◆ TASK GOAL ◆
Decide whether each statement agrees with the passage below on landrace wheat: (a) Growing wheat as a landrace was practiced in medieval times. (b) Flour from ancient grain varieties grown this way is higher in gluten than modern flour. (c) Landrace crops yielded thatching straw along with bread grain. For each, answer yes or no and quote the deciding words of the passage.
*** DOCUMENT PASSAGE ***
Artisan bread is becoming increasingly popular, and local, traditional stone-milling is being revived, but some real-bread enthusiasts are taking their interest in the old traditions a stage further by exploring the type of wheat our flour comes from. If we use flour from grain that is itself a blend of ancient varieties of wheat and grown as a ‘landrace’, as it used to be done in medieval times, it can be better for us healthwise, better for our communities and better for our planet.
Landraces used to evolve over time, naturally adapting to local and regional conditions and resulting in a hardy, high-yielding and genetically diverse crop that produces good-quality bread grain as well as thatching straw. Today, some small-scale farmers are once again growing ancient varieties of grain in this way to produce a flour that is naturally lower in gluten than we’ve become used to and often more digestible than flour produced from modern varieties of grain. As the grain is hardier it also suits being grown organically and in a low-input way.
*** End of DOCUMENT PASSAGE ***
*** DATA SEGMENT ***
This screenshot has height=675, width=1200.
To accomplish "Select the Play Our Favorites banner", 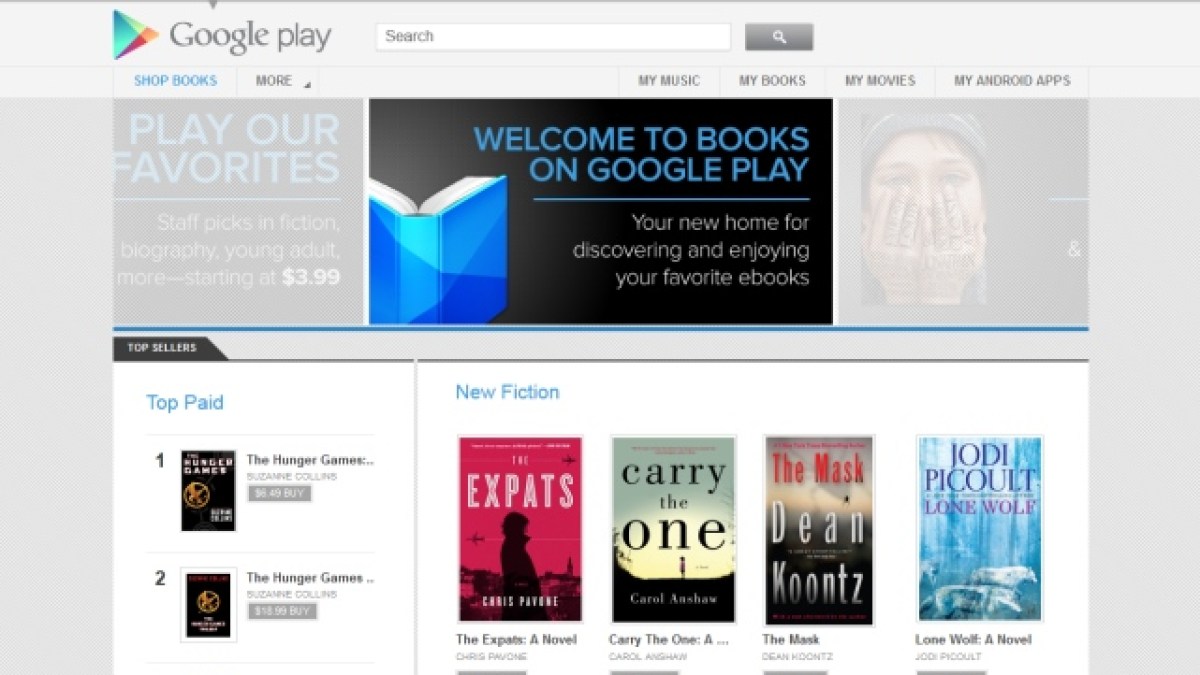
*** End of DATA SEGMENT ***
◆ EXERCISE SOLUTION ◆
(a) Yes: "grown as a ‘landrace’, as it used to be done in medieval times"
(b) No: "a flour that is naturally lower in gluten than we’ve become used to"
(c) Yes: "produces good-quality bread grain as well as thatching straw"